In Theorems 4.7 and 8.4 Hilton & Stammbach give two lists of 5 different characterizations of projective and injective modules, respectively. Even though I can follow the proofs they give, I'd like to get rid of the characterization involving free and cofree modules (the fifth one). Why? Because I don't want to go through the trouble of defining cofree modules (please don't insist on this).
The theorems say that for a module $P$ the following properties are equivalent:
1) $P$ is projective.
2) The functor $\operatorname{Hom}_\Lambda(P,\,\cdot\,)$ is right exact.
3) For every epimorphism $\epsilon:B\to P$, there exists a morphism $\sigma:P\to B$ such that $\epsilon\sigma=1_P$.
4) $P$ is a direct summand in every module of which it is a quotient.
and that for a module $I$ the following properties are equivalent:
1') $I$ is injective.
2') The functor $\operatorname{Hom}_\Lambda(\,\cdot\,, I)$ is right exact.
3') For every monomorphism $\mu:I\to B$, there exists a morphism $\delta:B\to I$ such that $\delta\mu=1_I$.
4') $I$ is a direct factor (or summand) in every module which contains $I$ as a submodule.
I know how to show that $1\Rightarrow 2\Rightarrow 3\Rightarrow 4$ and $1'\Rightarrow 2'\Rightarrow 3'\Rightarrow 4'$. How would I show that $4\Rightarrow 1$ and $4'\Rightarrow 1'$? Or prove the equivalence in any other way.
Best Answer
For $4 \Rightarrow 1$ assume $P$ satisfies $4$ and let $M \twoheadrightarrow N$ be surjective with a map $P \to N$. The pullback $M \times_N P \to P$ is surjective (you can prove this categorically or from the definition of the object using that $M \twoheadrightarrow N$ is surjective.

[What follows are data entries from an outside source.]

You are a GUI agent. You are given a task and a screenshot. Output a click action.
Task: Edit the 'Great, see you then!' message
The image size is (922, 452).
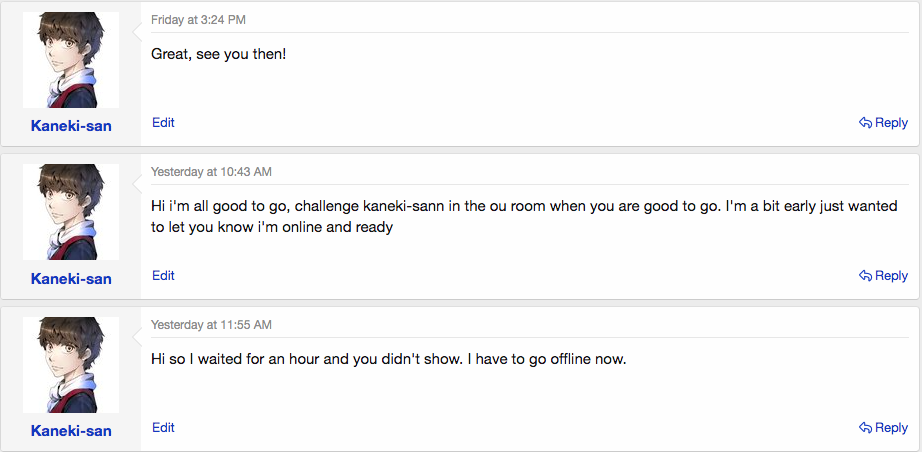pyautogui.click(x=163, y=123)
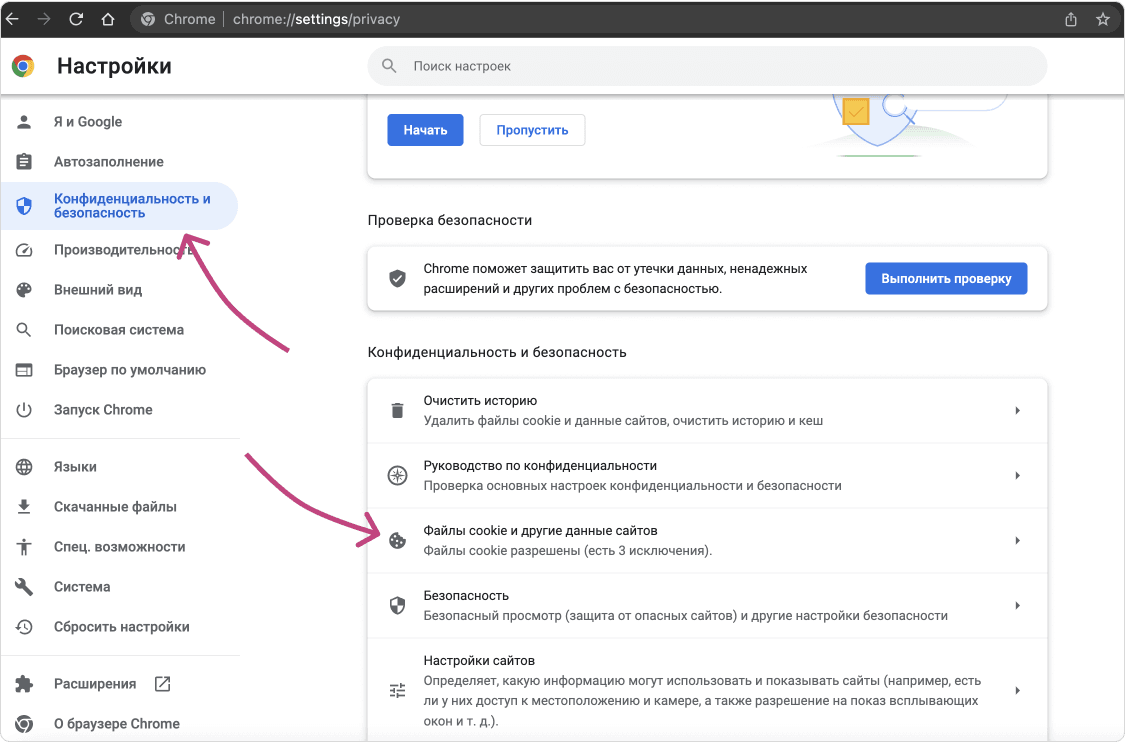
Task: Click the compass icon for Руководство по конфиденциальности
Action: [x=397, y=475]
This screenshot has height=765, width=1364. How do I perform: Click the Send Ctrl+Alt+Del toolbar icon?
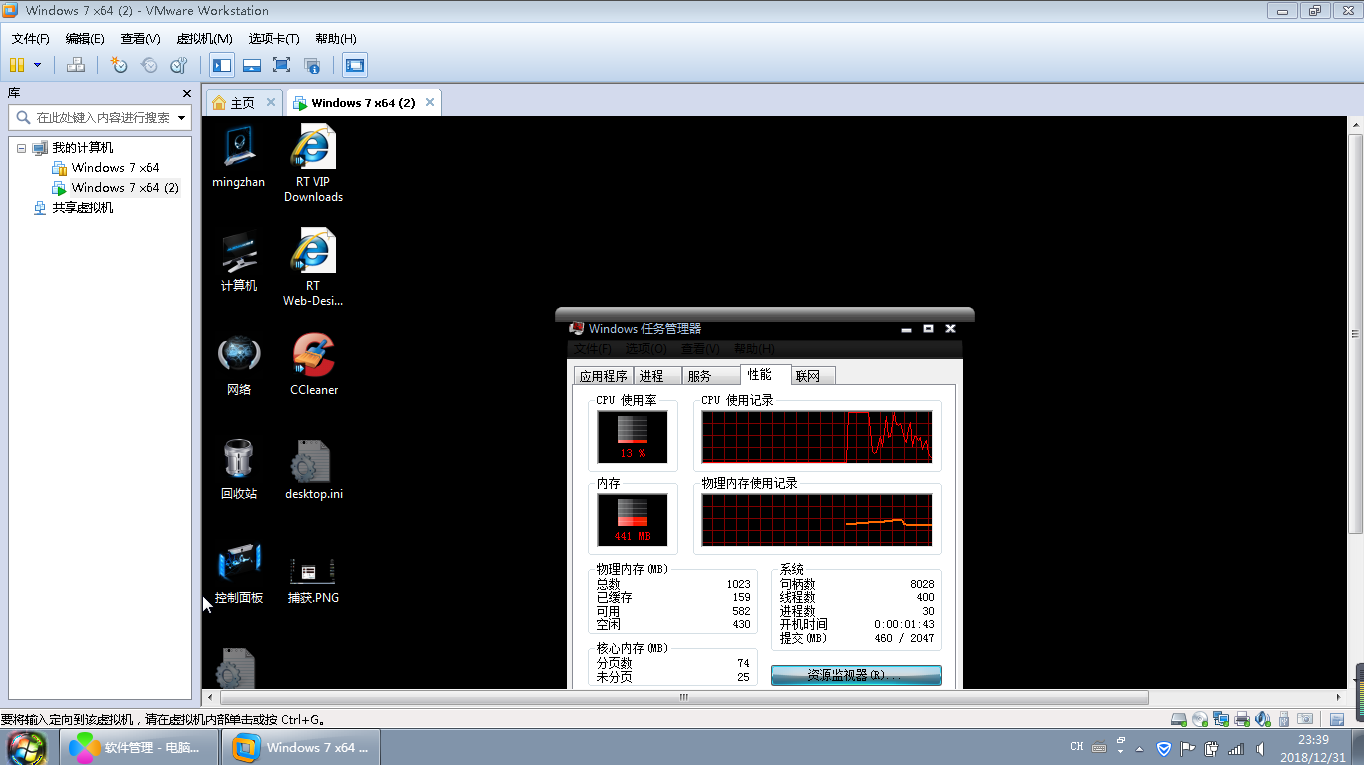click(x=76, y=65)
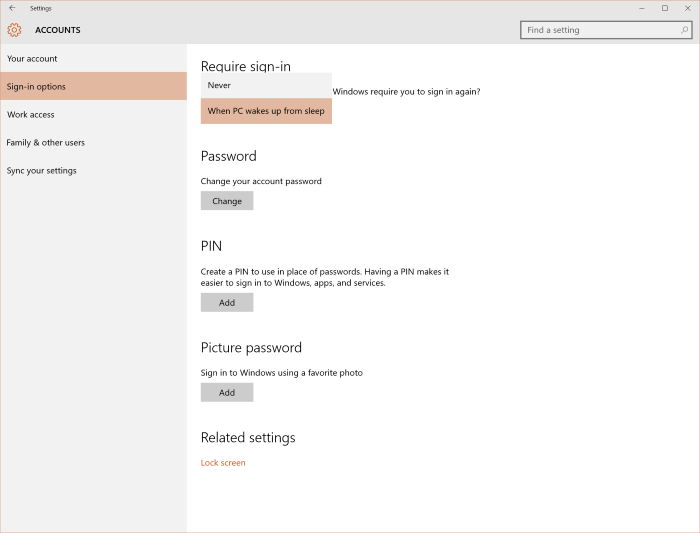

Alternatively, see An Introduction to Homological Algebra by Rotman, Exercise 5.10 on page 227) so by $4$ it is just a projection to a summand isomorphic to $P$, say $M\times_N P \cong P\oplus Q$. Then the inclusion of that summand, and the other half of the pullback square ($P \to P\oplus Q \cong M \times_N P \to M \to N$) gives that $P \to N$ factors through $M$. Thus $P$ is projective (I assume you're using the definition stating that $P$ is projective if given an epimorphism $ψ:M→N$ and any morphism $f:P→N$, there exists a morphism (not necessarily unique) $g:P→M$ such that $f=ψ\circ g$).
I suspect a dual argument using the pushforward works for $4' \Rightarrow 1'$, but I haven't thought about it.
Edit: Note that $i_P\colon P \to M \times_N P$ splits $\pi_2$, so $\pi_2\circ i_P = \mathrm{id}_P$. Then $f = f\circ\pi_2\circ i_P = \phi\circ\pi_1\circ i_P$ so $f$ factors through $\phi$.